From the class:  Git Merging

Another useful command is git-cherry-pick, and what it allows us to do is to bring in the changes that are introduced by a specific commit. So for example, let's say you're working on a branch for a while and you decide that you'd want to throw away the branch. You don't want to work with it anymore, but there is one change, one commit that you made somewhere in between-- somewhere in the middle of all the changes that you made. And you just want to pull in that one change.

Well, you can do that really easily with cherry-pick. Let's look at a quick, simple example. I'm going to create a feature branch again, so get checkout. Feature 6 this time, and I'll just make it simple. I'll echo out another change to, let's see, three.txt.

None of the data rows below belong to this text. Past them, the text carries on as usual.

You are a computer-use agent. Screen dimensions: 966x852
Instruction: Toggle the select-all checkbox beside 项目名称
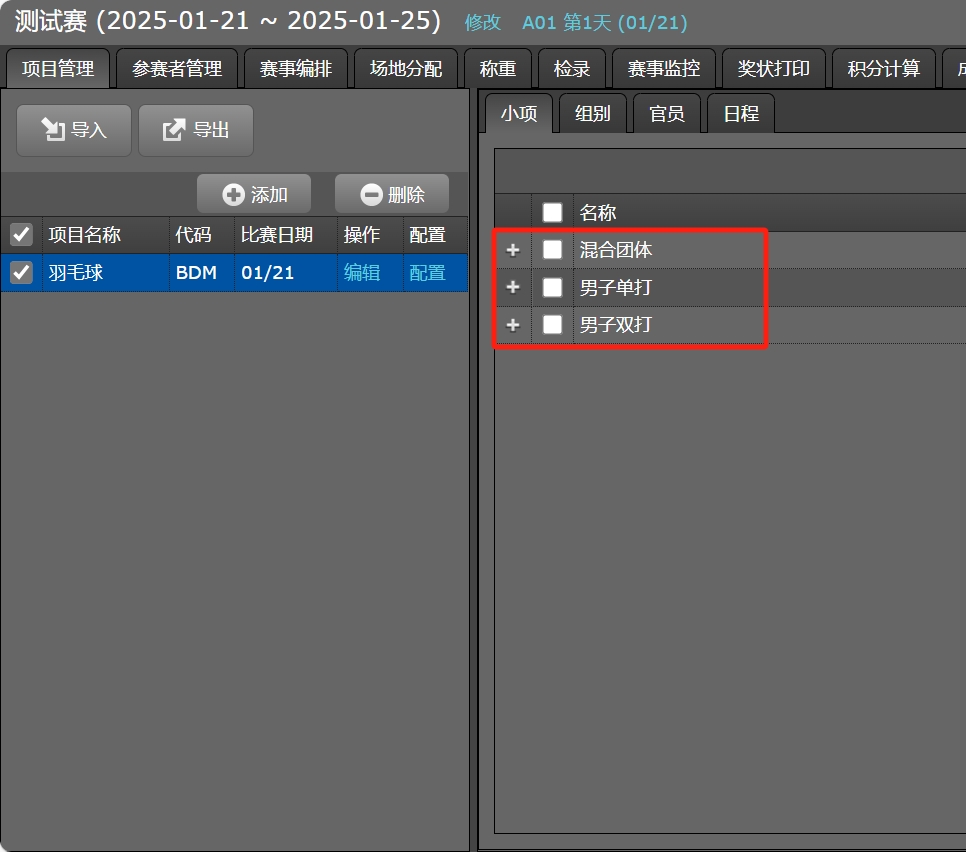point(21,235)
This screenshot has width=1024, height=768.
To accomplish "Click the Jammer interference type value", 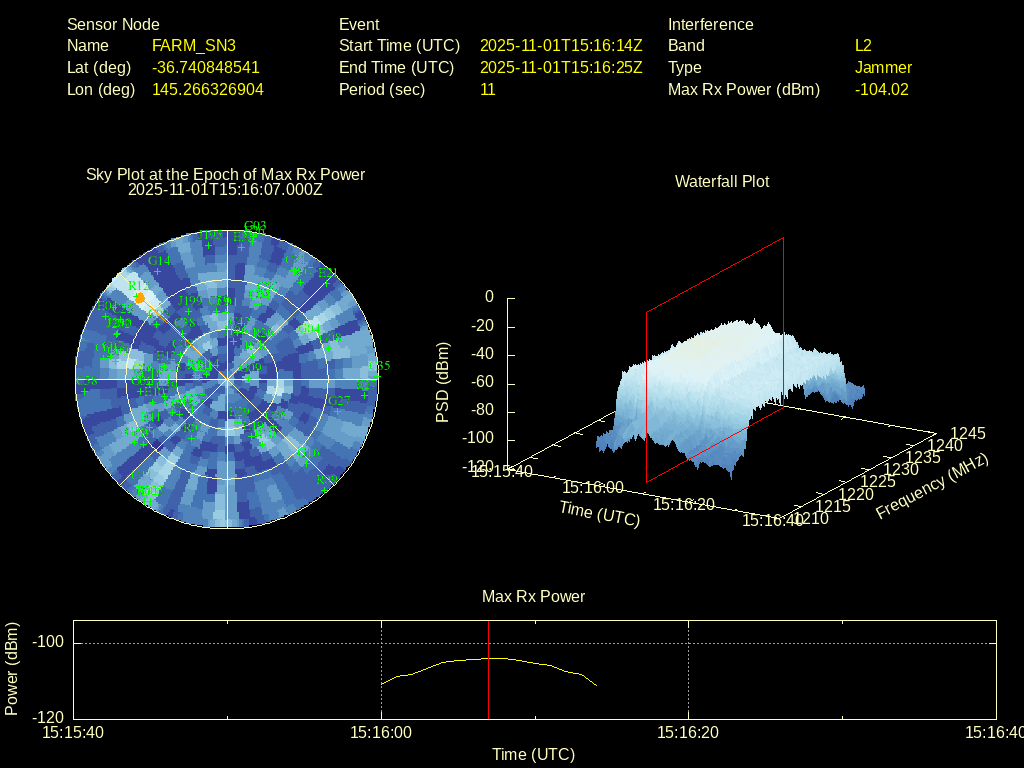I will (883, 67).
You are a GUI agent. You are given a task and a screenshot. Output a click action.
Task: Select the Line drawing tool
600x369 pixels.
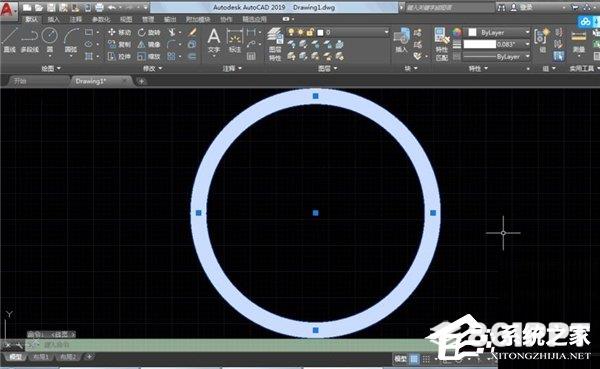click(9, 40)
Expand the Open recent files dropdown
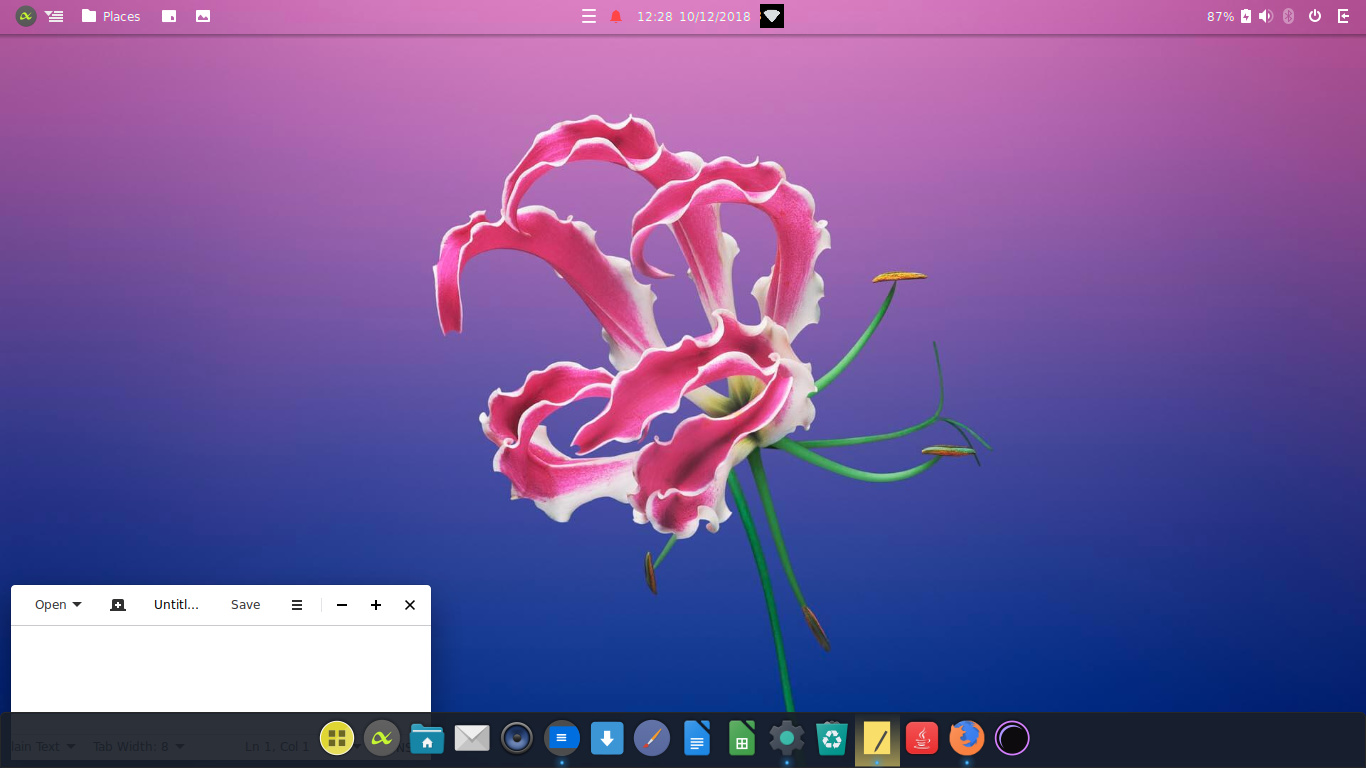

If I look at the get log now, the commit that I just made is 4560. So we can kind of remember that. 4560. I'm going to check out the master branch now, and then I can say git-cherry-pick, and-- oop.

I already forgot it. Let's scroll back. 4560. 4560. There we go.

And I can just provide the first couple of characters of the SHA-1 hash and press Enter, and it goes ahead and applies that commit to our master branch. And I can take a look at it with get log.

And we can see that commit is clearly pulled into the master branch as the top level commit here. I've created two windows that we can see the two branches side-by-side. On the right is our feature 6 branch that we just pulled in this commit from, and on the left is our master branch.

I want to point out, again, that the IDs of the hash of the commits have changed, so this commit is CF2D, and this one is 4560. But it point this one here will point to the same tree as this one, so they both point to the same tree. And the reason that the commit IDs are different is because, remember, that this gets turned into a patch and then it gets applied on top of our master branch. And during the application process, get is going to go ahead and create a separate commit for it.

This was a bit of a contrived example. But hopefully, you can imagine, if you had a branch that had a ton of commits in it and you wanted to throw away the branch but maybe grab one of these commits in the middle and pull that one in, cherry-pick makes it really easy to do that.